The Brain Behind the Bot: Subject Classification with Small Language Models
How we route every question to the right subject in under 200ms using a cheap classifier — and the prompt design tricks that made it 96% accurate.
Why classification is the first step
Before we can give a learner a good answer, we need to know what they're actually asking about. "Explain pointers" lives in a different universe of context than "Explain pointers in React" — and treating both the same way wastes tokens and confuses the model.
Choosing a model
We benchmarked four candidates against 2,000 hand-labeled CS questions:
| Model | Accuracy | p50 latency | Cost / 1k | |---|---|---|---| | GPT-4o | 98.1% | 1.4s | $5.00 | | Claude Haiku | 96.4% | 380ms | $0.25 | | GPT-4o-mini | 95.9% | 410ms | $0.15 | | Llama 3 8B | 92.1% | 220ms | $0.04 |
Haiku won.
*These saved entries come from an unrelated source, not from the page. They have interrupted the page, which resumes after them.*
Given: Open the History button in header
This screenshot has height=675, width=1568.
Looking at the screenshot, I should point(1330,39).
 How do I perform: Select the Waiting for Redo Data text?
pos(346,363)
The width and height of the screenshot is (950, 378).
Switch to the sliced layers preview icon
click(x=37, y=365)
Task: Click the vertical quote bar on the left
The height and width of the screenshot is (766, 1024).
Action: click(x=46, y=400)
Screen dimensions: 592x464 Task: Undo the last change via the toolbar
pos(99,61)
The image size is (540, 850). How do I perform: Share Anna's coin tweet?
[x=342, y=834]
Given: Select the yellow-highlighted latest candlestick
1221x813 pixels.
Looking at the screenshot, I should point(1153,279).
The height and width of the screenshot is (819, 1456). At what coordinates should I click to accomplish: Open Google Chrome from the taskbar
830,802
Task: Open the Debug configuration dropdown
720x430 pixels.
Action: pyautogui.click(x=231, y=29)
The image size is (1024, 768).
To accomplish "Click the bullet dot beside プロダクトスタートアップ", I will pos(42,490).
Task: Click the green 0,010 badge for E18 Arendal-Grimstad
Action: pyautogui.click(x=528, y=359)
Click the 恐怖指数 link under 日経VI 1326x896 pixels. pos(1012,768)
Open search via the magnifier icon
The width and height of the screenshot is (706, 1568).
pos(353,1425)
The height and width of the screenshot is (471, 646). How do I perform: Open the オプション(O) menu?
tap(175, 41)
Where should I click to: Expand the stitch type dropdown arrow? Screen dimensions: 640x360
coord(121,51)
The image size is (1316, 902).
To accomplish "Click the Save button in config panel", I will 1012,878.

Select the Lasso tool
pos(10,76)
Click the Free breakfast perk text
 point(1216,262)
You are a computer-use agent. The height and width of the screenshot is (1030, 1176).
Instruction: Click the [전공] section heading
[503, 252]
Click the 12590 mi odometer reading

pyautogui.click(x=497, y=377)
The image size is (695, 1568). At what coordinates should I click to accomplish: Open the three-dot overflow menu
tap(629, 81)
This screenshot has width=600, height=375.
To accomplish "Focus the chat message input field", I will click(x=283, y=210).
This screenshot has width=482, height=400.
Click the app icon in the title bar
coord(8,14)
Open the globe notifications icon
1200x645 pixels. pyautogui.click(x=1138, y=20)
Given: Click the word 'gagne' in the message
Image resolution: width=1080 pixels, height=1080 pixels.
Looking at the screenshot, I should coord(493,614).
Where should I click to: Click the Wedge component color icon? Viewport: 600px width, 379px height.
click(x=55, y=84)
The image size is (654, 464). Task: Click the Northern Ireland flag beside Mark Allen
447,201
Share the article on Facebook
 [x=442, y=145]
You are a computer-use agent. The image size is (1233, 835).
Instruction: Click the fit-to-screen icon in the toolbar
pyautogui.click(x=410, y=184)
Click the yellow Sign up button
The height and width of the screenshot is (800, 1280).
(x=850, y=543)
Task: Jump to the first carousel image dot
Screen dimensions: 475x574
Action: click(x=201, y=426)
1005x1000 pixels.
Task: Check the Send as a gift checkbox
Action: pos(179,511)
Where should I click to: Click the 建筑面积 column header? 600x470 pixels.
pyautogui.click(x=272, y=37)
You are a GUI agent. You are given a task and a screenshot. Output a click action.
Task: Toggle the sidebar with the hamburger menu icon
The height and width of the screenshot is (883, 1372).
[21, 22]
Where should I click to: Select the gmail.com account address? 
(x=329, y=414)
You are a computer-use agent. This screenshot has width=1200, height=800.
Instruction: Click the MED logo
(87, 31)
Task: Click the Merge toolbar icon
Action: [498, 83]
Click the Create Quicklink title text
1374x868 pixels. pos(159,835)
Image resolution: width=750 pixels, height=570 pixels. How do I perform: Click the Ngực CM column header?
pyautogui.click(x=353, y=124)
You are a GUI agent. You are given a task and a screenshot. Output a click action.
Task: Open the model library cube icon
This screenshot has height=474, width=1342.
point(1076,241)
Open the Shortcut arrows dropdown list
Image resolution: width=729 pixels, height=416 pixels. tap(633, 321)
The 2% accuracy gap to GPT-4o vanished entirely once we added a confidence threshold that triggers a fallback to the bigger model.
Prompt design
```text You are a subject classifier for a CS tutoring platform. Allowed subjects: DSA, OS, Networks, DBMS, OOP, SystemDesign, Other. Reply with strict JSON: { "subject": ..., "confidence": 0.0-1.0 } ```
No chain-of-thought. No examples. Just a strict JSON shape and a closed enum.
Confidence routing
- ≥ 0.85 → use Haiku's answer
- 0.55 - 0.85 → re-classify with GPT-4o-mini
- < 0.55 → tag as Other, log for offline review
The interesting engineering is not in picking the model — it's in the confidence routing, the eval set, and the offline review loop.